Computer Graphics International Conference (2005)
Stony Brook, NY, USA
June 2, 2005 to June 4, 2005
Z. Deng , Dept. of Comput. Sci., Univ. of Southern California, Los Angeles, CA, USA
J.P. Lewis , Dept. of Comput. Sci., Univ. of Southern California, Los Angeles, CA, USA
U. Neumann , Dept. of Comput. Sci., Univ. of Southern California, Los Angeles, CA, USA
While speech animation fundamentally consists of a sequence of phonemes over time, sophisticated animation requires smooth interpolation and co-articulation effects, where the preceding and following phonemes influence the shape of a phoneme. Co-articulation has been approached in speech animation research in several ways, most often by simply smoothing the mouth geometry motion over time.
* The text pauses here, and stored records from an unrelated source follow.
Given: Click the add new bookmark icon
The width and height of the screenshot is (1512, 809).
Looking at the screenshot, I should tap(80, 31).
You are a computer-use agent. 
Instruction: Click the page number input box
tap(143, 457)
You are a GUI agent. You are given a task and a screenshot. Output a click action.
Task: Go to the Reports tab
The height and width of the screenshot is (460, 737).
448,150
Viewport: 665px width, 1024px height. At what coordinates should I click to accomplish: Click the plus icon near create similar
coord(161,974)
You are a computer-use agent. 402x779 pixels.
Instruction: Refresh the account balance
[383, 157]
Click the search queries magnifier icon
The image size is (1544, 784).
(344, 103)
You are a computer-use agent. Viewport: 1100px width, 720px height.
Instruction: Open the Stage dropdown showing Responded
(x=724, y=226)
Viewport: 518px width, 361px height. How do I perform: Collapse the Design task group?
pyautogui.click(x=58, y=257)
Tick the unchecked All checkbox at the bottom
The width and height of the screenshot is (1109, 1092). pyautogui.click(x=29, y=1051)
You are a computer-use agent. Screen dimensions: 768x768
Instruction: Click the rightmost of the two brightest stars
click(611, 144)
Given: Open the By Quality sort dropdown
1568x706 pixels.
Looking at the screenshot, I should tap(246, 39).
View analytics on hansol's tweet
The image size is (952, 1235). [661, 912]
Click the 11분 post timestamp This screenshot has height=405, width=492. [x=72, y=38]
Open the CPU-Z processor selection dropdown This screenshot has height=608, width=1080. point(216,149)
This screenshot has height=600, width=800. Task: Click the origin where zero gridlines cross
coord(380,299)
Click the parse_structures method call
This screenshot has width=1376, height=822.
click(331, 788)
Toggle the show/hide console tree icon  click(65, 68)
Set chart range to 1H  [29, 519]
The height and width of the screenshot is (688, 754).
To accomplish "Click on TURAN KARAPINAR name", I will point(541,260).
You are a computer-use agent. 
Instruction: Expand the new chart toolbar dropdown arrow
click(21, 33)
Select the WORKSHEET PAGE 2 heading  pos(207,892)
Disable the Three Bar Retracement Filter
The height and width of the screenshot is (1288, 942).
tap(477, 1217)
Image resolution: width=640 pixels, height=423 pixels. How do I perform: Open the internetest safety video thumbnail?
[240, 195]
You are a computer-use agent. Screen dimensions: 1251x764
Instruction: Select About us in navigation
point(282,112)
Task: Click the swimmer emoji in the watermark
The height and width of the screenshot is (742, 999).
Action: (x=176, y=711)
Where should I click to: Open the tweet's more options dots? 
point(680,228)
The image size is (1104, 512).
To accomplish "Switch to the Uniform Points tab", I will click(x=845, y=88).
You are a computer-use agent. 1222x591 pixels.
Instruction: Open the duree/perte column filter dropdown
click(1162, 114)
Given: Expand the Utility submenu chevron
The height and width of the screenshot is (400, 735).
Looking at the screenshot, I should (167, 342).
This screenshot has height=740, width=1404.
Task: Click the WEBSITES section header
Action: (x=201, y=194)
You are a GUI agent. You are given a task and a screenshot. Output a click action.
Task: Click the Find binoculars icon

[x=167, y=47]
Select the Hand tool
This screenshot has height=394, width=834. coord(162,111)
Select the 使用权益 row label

Data-driven approaches tend to generate realistic speech animation, but they need to store a large facial motion database, which is not feasible for real time gaming and interactive applications on platforms such as PDAs and cell phones. In this paper we show that accurate speech co-articulation model with compact size can be learned from facial motion capture data. An initial phoneme sequence is generated automatically from text-to-speech (TTS) systems. Then, our learned co-articulation model is applied to the resulting phoneme sequence, producing natural and detailed motion. The contribution of this work is that speech co-articulation models "learned" from real human motion data can be used to generate natural-looking speech motion while simultaneously preserving the expressiveness of the animation via keyframing control. Simultaneously, this approach can be effectively applied to interactive applications due to its compact size.
U. Neumann, Z. Deng and J. Lewis, "Synthesizing speech animation by learning compact speech co-articulation models," Computer Graphics International 2005(CGI), Stony Brook, NY, USA, 2005, pp. 19-25.